Tokenomics

$INK Coin as the DAO mainly operation token

Definition

Ink Coin: INK, the native token of Pendora.

INK distribution

INK has an unlimited supply. The value of INK is paritially backed by the reserve token xDAI.

The distribution and vesting schedule

INK Coin initially issued 100 million，and will allocate as follow:

Percentage	Purpose of Use
15	Operation
70	DAO
15	Investors

Incentive Principles

Ink is design to encourages users to select and support good opinions.

We believe that good opinions will win out in the long-term competition of different opinions.

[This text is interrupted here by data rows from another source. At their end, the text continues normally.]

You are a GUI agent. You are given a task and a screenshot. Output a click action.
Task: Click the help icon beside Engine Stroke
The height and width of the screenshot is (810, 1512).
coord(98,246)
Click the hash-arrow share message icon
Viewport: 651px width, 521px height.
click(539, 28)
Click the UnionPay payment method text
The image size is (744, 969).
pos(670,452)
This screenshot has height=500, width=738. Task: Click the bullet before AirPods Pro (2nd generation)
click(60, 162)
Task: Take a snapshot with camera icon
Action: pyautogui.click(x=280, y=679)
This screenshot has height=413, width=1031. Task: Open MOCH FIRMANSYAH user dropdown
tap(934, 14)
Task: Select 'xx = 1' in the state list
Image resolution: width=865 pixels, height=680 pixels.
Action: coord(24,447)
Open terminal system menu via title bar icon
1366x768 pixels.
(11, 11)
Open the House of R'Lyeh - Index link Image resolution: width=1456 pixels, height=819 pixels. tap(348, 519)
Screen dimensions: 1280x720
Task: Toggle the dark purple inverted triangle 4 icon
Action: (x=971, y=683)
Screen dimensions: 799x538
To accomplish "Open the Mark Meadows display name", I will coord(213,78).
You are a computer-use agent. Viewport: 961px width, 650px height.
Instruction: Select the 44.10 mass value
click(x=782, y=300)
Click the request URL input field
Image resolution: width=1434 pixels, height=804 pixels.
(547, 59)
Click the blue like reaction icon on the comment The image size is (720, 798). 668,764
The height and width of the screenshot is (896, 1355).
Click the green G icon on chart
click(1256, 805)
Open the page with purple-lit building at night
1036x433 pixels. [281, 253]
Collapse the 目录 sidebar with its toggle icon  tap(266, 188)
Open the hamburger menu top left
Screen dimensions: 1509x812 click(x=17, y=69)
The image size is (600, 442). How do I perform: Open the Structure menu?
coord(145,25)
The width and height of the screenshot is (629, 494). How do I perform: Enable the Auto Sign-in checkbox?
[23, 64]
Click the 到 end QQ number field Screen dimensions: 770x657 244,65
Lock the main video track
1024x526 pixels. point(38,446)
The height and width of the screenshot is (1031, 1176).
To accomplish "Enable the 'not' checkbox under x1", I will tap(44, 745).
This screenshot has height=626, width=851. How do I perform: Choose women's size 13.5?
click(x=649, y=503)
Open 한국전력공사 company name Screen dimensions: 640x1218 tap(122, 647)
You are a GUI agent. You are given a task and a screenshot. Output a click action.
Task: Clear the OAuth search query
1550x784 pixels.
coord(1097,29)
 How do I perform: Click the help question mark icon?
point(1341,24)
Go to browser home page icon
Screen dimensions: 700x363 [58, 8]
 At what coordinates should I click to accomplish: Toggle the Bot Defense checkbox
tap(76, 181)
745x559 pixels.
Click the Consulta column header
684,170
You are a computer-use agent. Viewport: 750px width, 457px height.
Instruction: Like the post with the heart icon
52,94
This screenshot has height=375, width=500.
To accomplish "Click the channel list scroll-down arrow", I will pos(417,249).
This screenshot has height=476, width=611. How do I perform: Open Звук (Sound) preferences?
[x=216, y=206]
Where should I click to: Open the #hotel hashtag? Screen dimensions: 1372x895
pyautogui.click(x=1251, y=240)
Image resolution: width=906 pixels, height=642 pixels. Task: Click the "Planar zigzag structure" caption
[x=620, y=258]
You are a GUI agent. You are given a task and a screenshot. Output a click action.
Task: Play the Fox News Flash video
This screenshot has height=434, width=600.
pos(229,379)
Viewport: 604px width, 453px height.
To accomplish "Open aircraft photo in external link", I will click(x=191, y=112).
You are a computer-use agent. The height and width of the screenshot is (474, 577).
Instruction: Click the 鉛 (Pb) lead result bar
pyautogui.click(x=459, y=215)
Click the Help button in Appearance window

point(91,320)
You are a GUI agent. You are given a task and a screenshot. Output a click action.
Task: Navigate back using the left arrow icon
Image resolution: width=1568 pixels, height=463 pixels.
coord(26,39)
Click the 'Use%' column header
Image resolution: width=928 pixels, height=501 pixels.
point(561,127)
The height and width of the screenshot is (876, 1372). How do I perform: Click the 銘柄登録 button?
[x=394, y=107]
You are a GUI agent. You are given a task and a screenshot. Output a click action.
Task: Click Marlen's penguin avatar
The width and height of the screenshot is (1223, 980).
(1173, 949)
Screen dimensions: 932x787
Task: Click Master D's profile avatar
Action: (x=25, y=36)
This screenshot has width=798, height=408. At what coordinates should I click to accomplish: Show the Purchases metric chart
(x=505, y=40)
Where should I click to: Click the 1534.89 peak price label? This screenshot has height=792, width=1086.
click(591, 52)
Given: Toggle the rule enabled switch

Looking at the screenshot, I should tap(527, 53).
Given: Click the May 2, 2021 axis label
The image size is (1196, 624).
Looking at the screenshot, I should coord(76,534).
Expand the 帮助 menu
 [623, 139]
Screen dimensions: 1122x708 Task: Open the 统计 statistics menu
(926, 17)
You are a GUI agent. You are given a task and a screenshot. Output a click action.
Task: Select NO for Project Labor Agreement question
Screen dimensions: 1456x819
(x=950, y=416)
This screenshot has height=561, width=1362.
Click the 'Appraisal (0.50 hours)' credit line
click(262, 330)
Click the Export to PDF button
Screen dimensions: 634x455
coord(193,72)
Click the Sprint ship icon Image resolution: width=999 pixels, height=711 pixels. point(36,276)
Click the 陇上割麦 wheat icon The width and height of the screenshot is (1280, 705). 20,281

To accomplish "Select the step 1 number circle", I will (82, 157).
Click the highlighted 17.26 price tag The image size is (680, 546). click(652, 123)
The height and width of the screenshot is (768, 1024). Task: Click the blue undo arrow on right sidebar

Centain opinion is good if this opinion is consistent with future long-term public opinion.

One's opinion must be staked with real interests, and the opinion that wins the competition should be rewarded.

To give a example: assuming there are two answers $A_1$ and $A_2$ for a question. A user stakes a small amount of tokens on $A_1$. Currently the ratio of tokens bet on $A_1$ and $A_2$ is 60%: 40%. If the ratio changes to 70%: 30% ,which means $A_1$becomes more popular, then this user would get more tokens than he paid before; or, the ratio changes to 50%:50%, the user would lose tokens.

Design

Notations

Let $\mathbb{N}$ be set of natural numbers.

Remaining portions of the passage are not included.